The basis for the female fly's temporary monogamy is a mood-killing protein called sex peptide (SP). Male flies inject SP along with their semen to guard against potential competitors and to induce egg-laying, but the peptide's target has evaded researchers for decades.
To track down SP's molecular dance partner, a team led by Barry Dickson, a biologist at the Research Institute of Molecular Pathology (IMP) in Vienna, Austria, introduced 13,000 virgin female flies to 13,000 eager males. In each female fly, a different gene had been turned off using a technique known as RNA interference. After every mating, the researchers counted the number of eggs that the females produced in 48 hours.
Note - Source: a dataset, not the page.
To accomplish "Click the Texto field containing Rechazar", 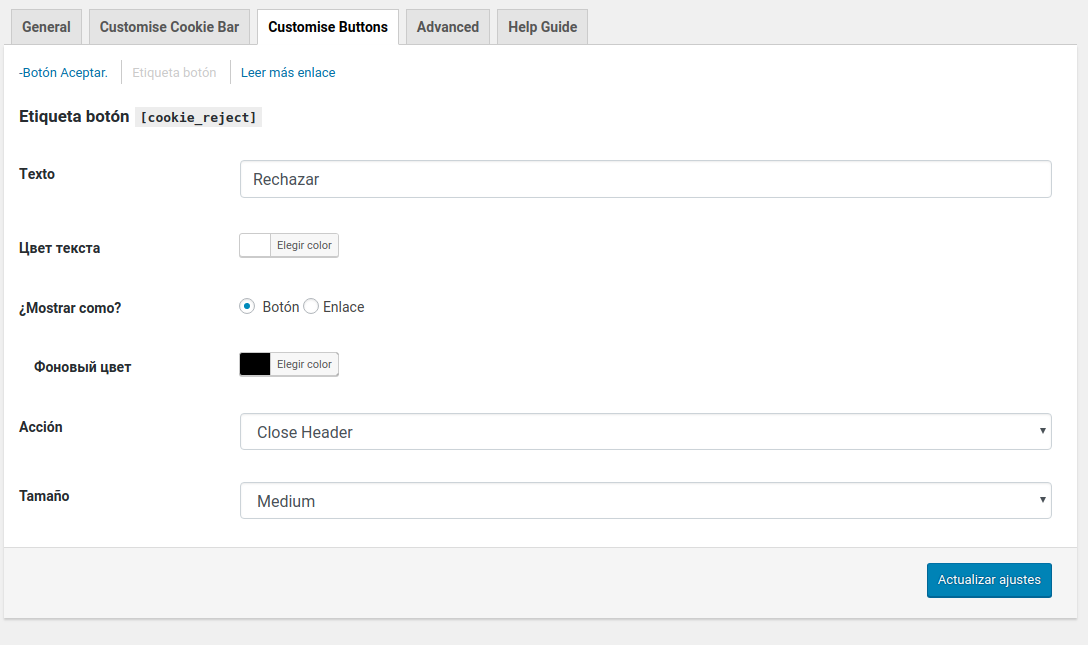I will 645,179.
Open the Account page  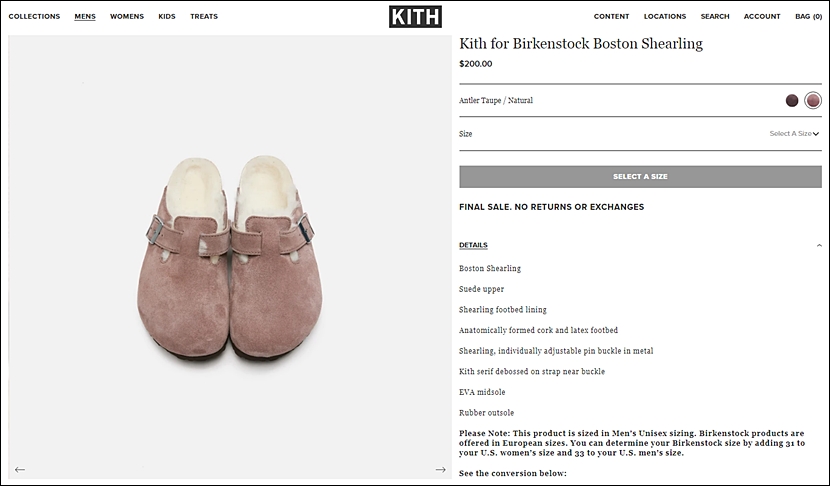pos(762,16)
Then they matched each female with another randy male. "If we managed to turn off the receptor for SP in a female," says IMP graduate student Nilay Yapici, "then she should lay few or no eggs and be as receptive as a virgin when she meets another male."
Of the 13,000 female flies tested, one fit the bill. Glowing antibodies were used to home in on the location of the target gene, which Dickson calls the SP receptor (SPR). It lit up in the female's sperm-storing organ and nervous system. Specifically, SPR clustered in neurons known to be involved in sexual behaviors. (SPR also showed up in males' nervous systems, although it is unclear what it does there.) Blocking the production of SPR in just those brain cells made females behave like virgins, even if they were anything but, the team reports this week in Nature. If a drug can be found that blocks SPR in mosquitoes, the researchers say, it could help combat malaria: Mosquito populations might crash as ever-frisky females mate instead of laying eggs.
"This is a major breakthrough," says Eric Kubli, a biologist at the University of Zurich in Switzerland. Whether mosquitoes use the same sexual behavior switches as fruit flies isn't certain, says Kubli. But a gene very similar in sequence to SPR is known in mosquitoes, he says, so the next step will be to knock it out.